I don't necessarily believe everything that I'm told. But I know I'm looking for companies smart enough to allow the existing, crazy-quilt mix of computing systems in the enterprise data center function more effectively through an extension into the cloud. The task isn't to get the enterprise to conform to what the cloud suppliers have got. The challenge is to help the enterprise workload move seamlessly into the cloud, without a drastic conversion effort. CloudSwitch may be one of those companies that helps you do that.

I first talked to Rubin, VP of products, and CEO John McEleny by phone as they launched the 1.0 version of CloudSwitch Enterprise Edition last June. Installed in the data center, CloudSwitch can move a VMware ESX Server virtual machine out to Amazon's EC2 and allow it to run there without a conversion to an Amazon machine image (AMI). CloudSwitch inserts an isolation layer above the cloud hypervisor and below the virtual machine's operating system to let the workload run as is, but appear to be an AMI virtual machine to EC2.

Rubin says CloudSwitch can do this in a secure manner because it uses a VPN to connect to the cloud and keeps in its own isolation layer the encryption key needed to read the data. The application logic and data must be decrypted as they run in the cloud, and the customer is dependent on the cloud's security during actual execution. But the transmission and setup of the workload, where the encryption key must be used, remain outside the public cloud. No prying eyes, if there happen to be any, can see either the encryption key or the data inside the isolation layer, Rubin said.

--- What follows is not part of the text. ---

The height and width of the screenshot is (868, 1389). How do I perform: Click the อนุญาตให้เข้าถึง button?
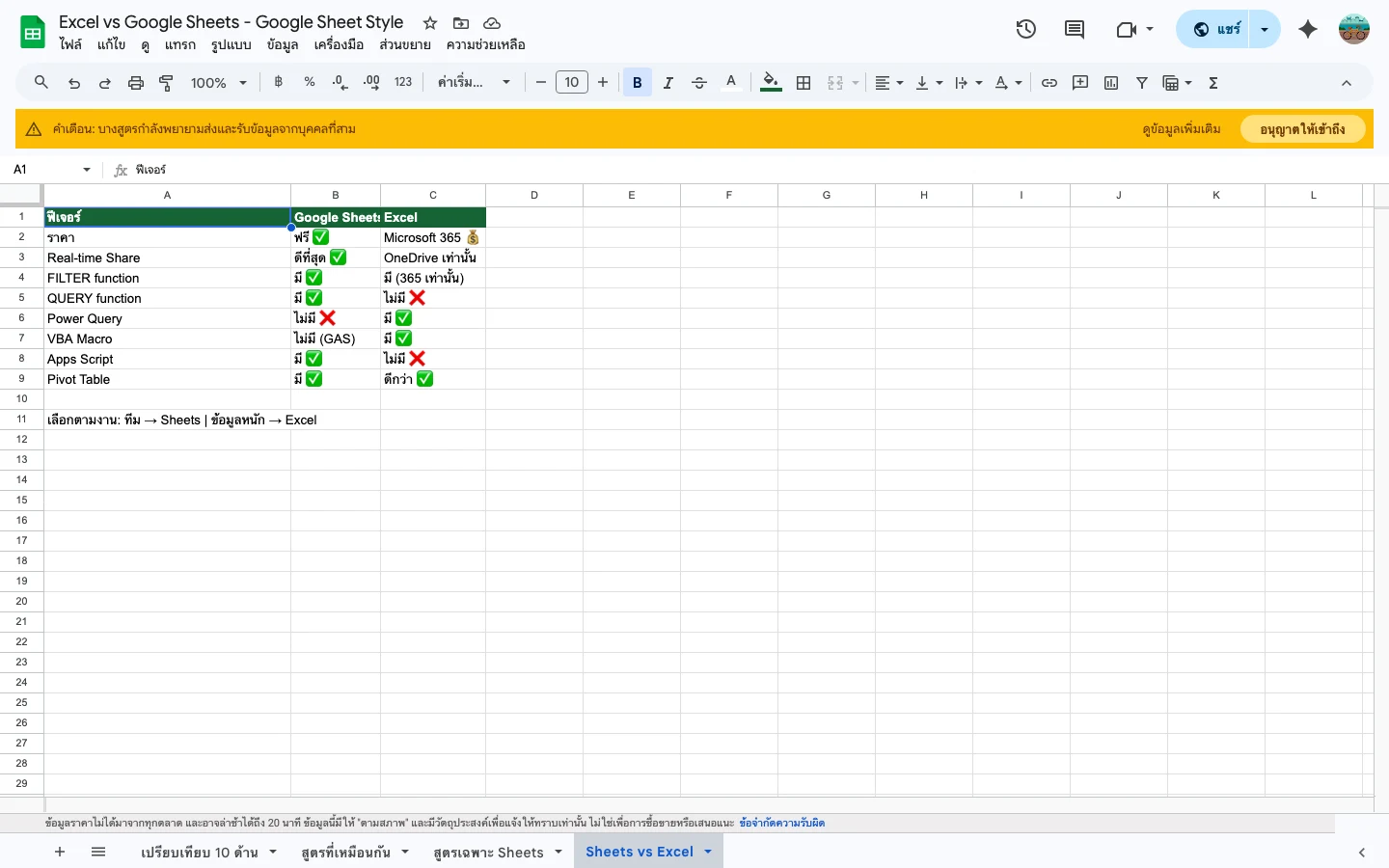1303,128
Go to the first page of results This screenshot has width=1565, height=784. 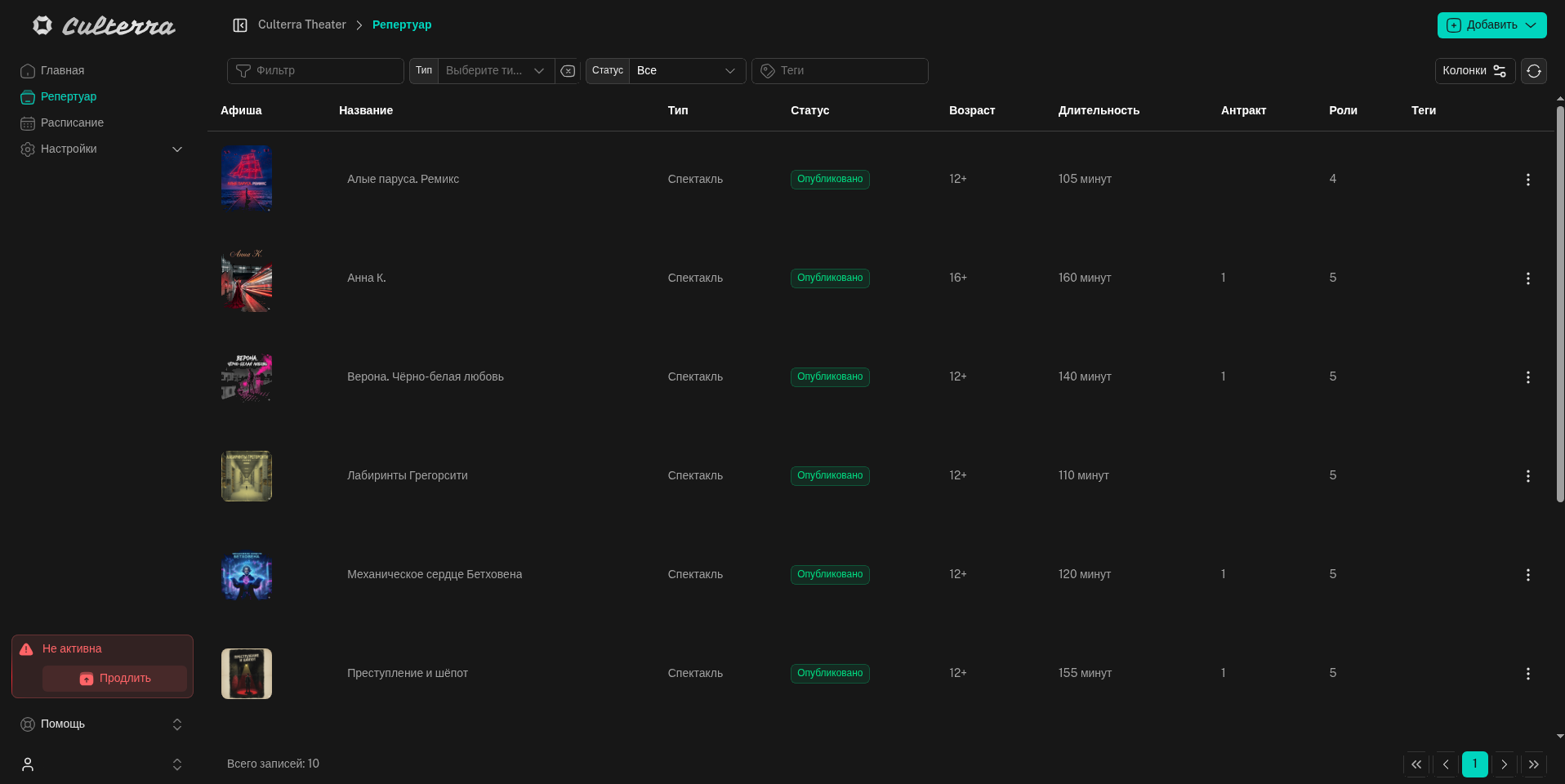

This discussion reminds me of how VMware's former chief scientist, Mendel Rosenbloom, used to describe the hypervisor as a layer of software that lifts the operating system up a notch and slides itself between the operating system and the hardware, taking over the task of talking to the hardware. Rubin, in a somewhat similar vein, says CloudSwitch has inserted a shim between the cloud hypervisor and the workload, placing its own basic protections and operations there.

There's some networking hocus pocus involved as well, but basically CloudSwitch assesses a virtual machine running in the data center and figures out what resources it would need if moved to the cloud. It has amassed cloud-specific information so far on EC2 and Terremark. Savvis, Rackspace, and Microsoft's Azure are next on the list. It then provisions a virtual machine in the cloud that's a match and can translate the VMware operations into calls and processes recognized by the cloud host.

Rubin says rather casually "a couple of percentage points" of overhead is incurred as it does this. The overhead may be "5-10%, depending on the workload in some cases," and less than 2% in others, she said when asked about this point.